**Exercise**
Can you copy out all of the lines below word for word, leaving the pictures out of your answer?

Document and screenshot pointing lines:
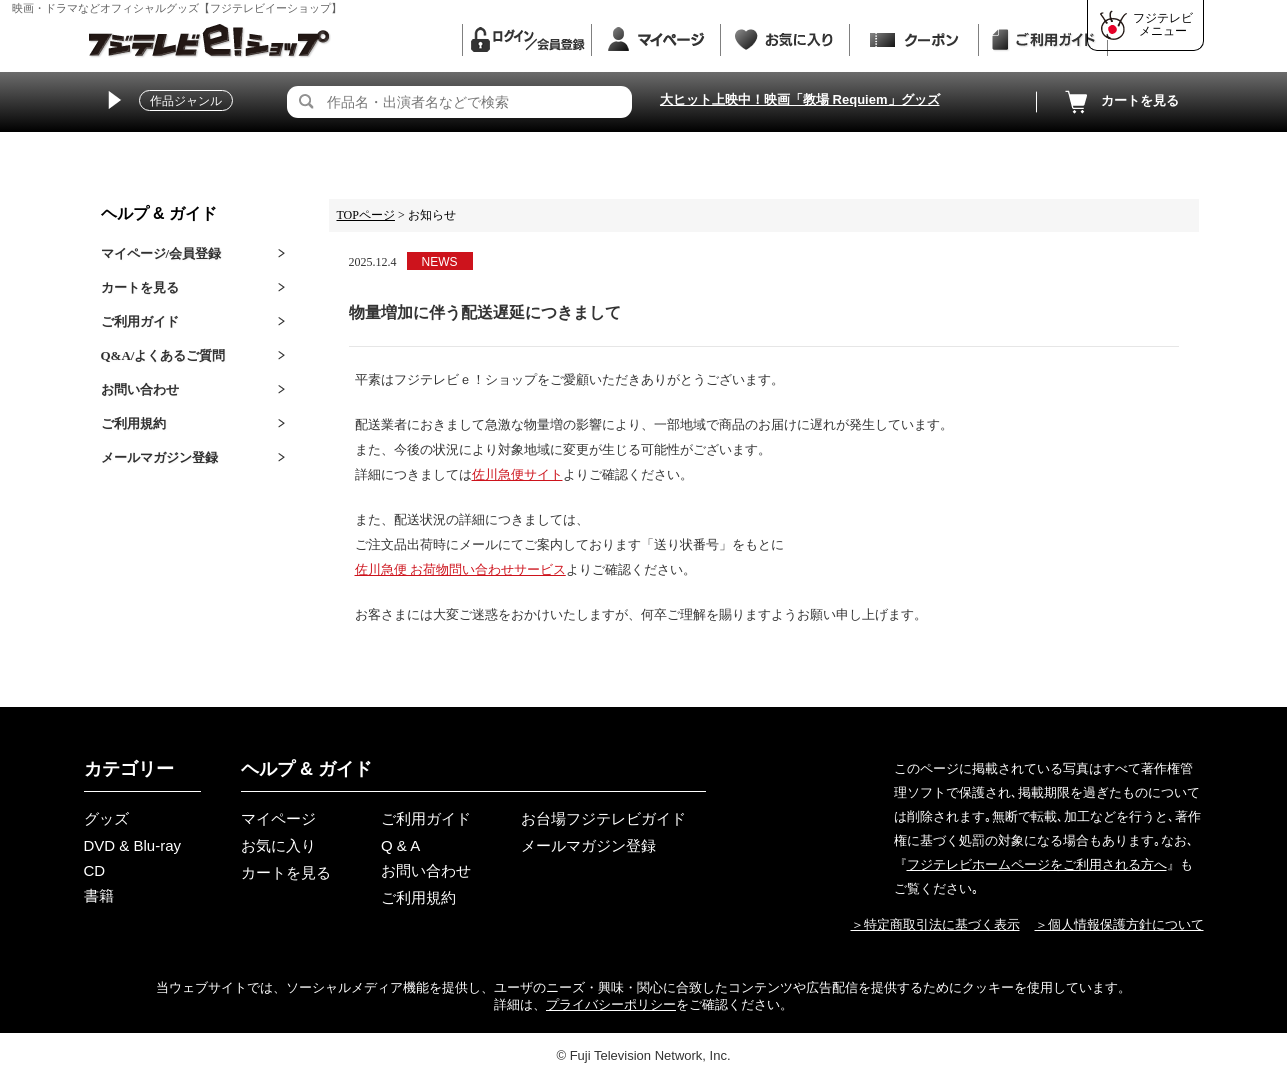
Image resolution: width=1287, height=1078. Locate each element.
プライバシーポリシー (611, 1004)
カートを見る (1120, 102)
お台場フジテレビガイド (603, 818)
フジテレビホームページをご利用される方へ (1037, 864)
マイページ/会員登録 (161, 253)
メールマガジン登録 (159, 457)
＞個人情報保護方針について (1119, 924)
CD (95, 870)
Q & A (400, 845)
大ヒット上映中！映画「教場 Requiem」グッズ (800, 99)
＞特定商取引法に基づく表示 (935, 924)
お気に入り (278, 845)
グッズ (106, 818)
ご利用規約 (133, 423)
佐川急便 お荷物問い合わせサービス (460, 569)
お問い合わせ (140, 389)
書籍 (99, 895)
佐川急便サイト (517, 474)
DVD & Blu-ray (133, 845)
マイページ (278, 818)
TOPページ (366, 215)
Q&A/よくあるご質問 (163, 355)
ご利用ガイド (140, 321)
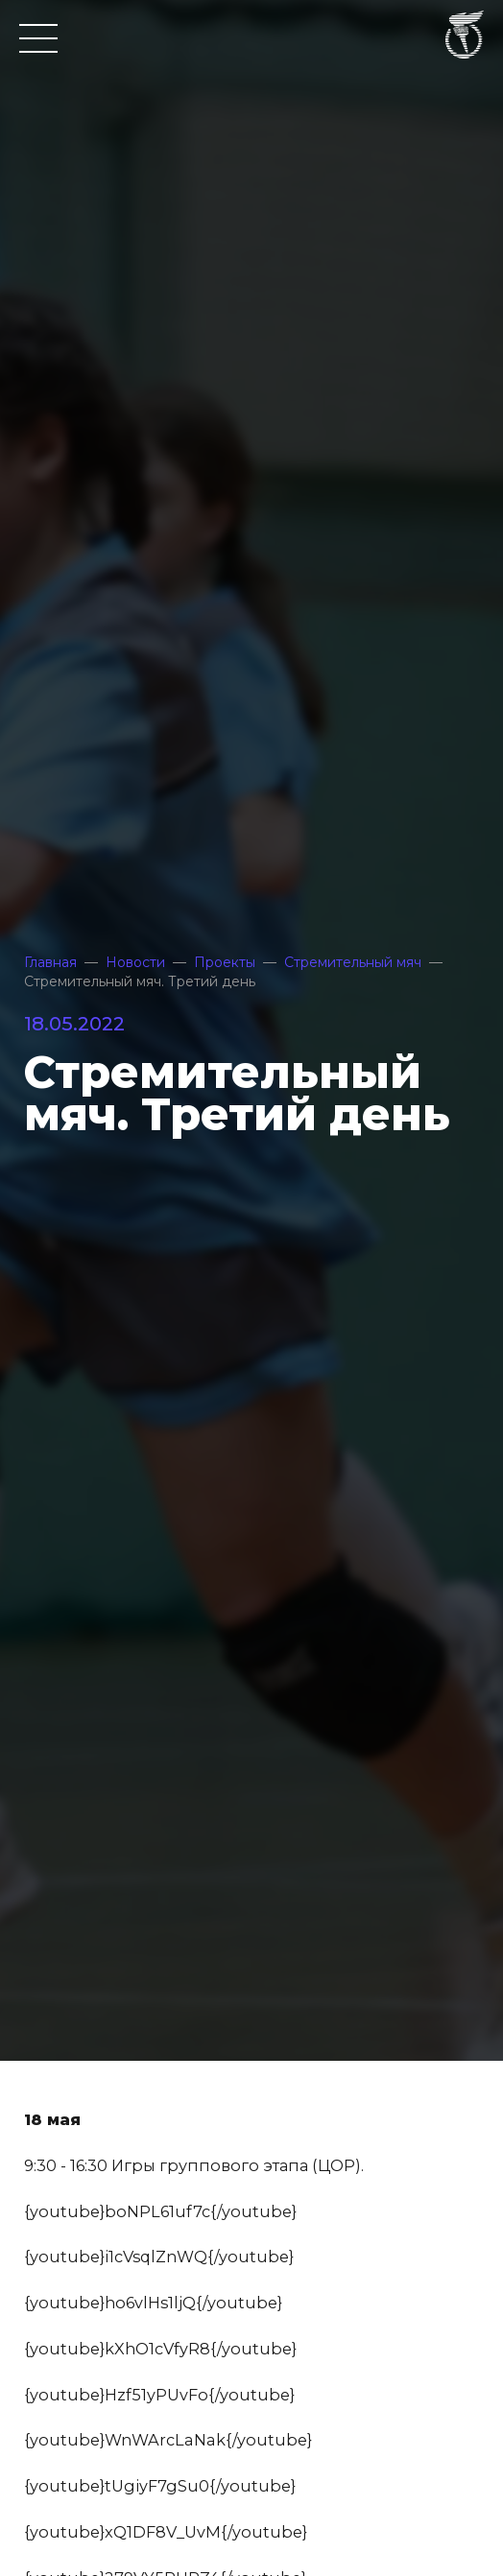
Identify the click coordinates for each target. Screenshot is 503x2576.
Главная (50, 962)
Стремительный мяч (352, 962)
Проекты (224, 962)
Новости (135, 962)
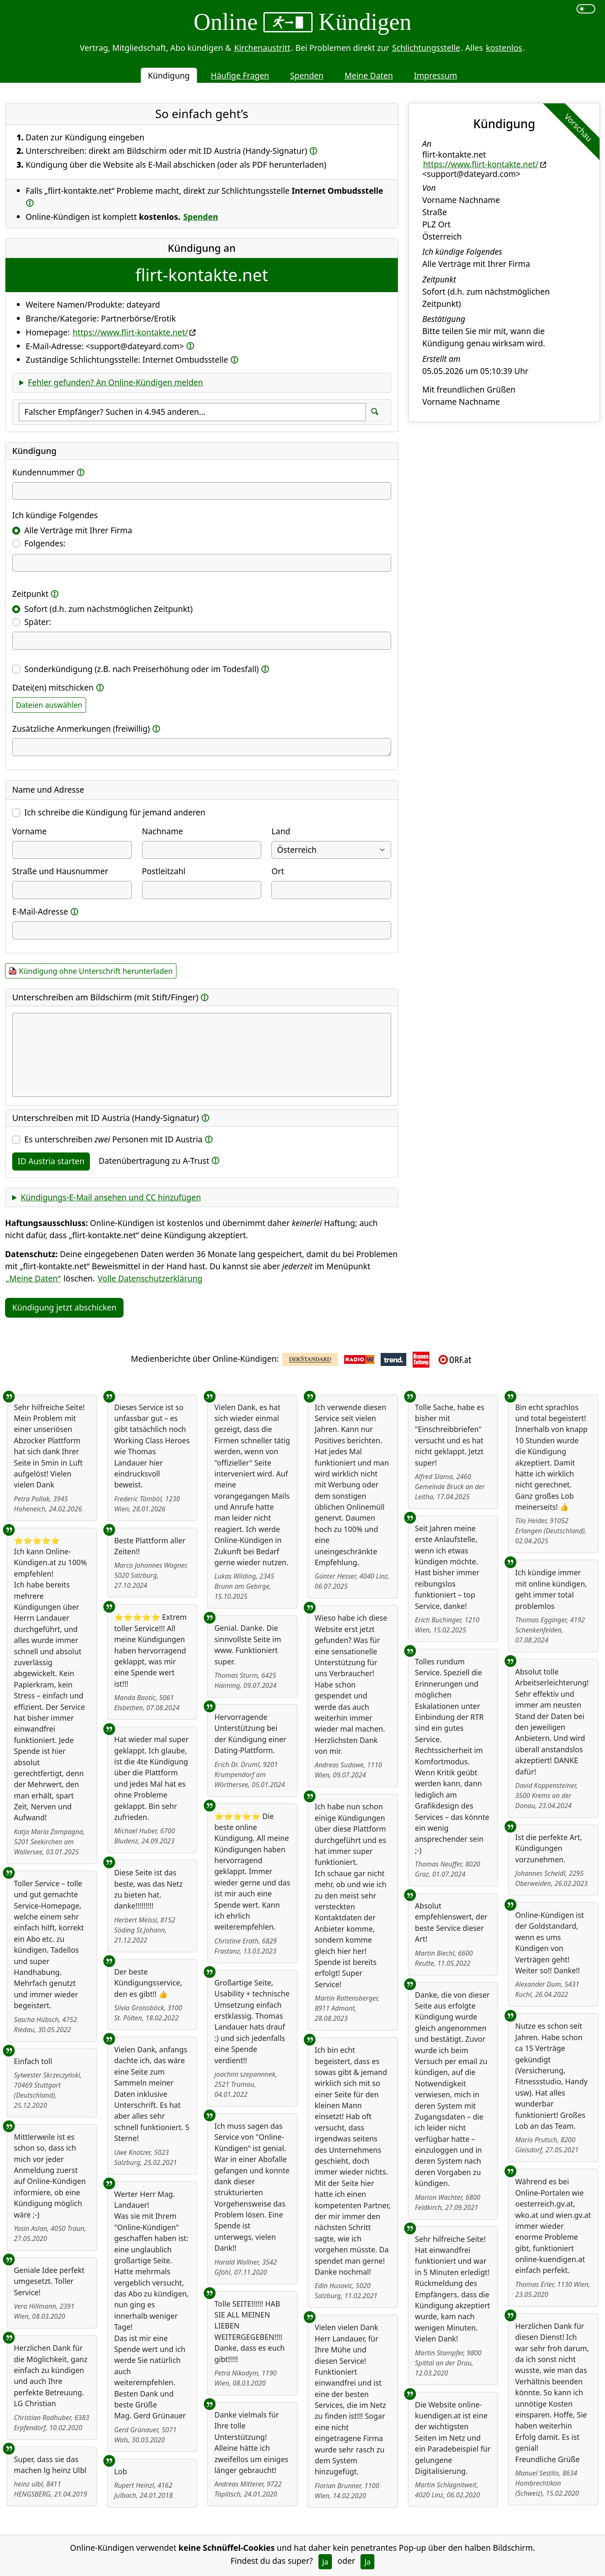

**Finished task**
Image resolution: width=1287, height=1078. Locate each element.
プライバシーポリシー (611, 1004)
カートを見る (1120, 102)
お台場フジテレビガイド (603, 818)
フジテレビホームページをご利用される方へ (1037, 864)
マイページ/会員登録 (161, 253)
メールマガジン登録 (159, 457)
＞個人情報保護方針について (1119, 924)
CD (95, 870)
Q & A (400, 845)
大ヒット上映中！映画「教場 Requiem」グッズ (800, 99)
＞特定商取引法に基づく表示 (935, 924)
お気に入り (278, 845)
グッズ (106, 818)
ご利用規約 (133, 423)
佐川急便 お荷物問い合わせサービス (460, 569)
お問い合わせ (140, 389)
書籍 (99, 895)
佐川急便サイト (517, 474)
DVD & Blu-ray (133, 845)
マイページ (278, 818)
TOPページ (366, 215)
Q&A/よくあるご質問 (163, 355)
ご利用ガイド (140, 321)
Identify the click coordinates for each target. Screenshot is 503x2576.
Главная (50, 962)
Стремительный мяч (352, 962)
Проекты (224, 962)
Новости (135, 962)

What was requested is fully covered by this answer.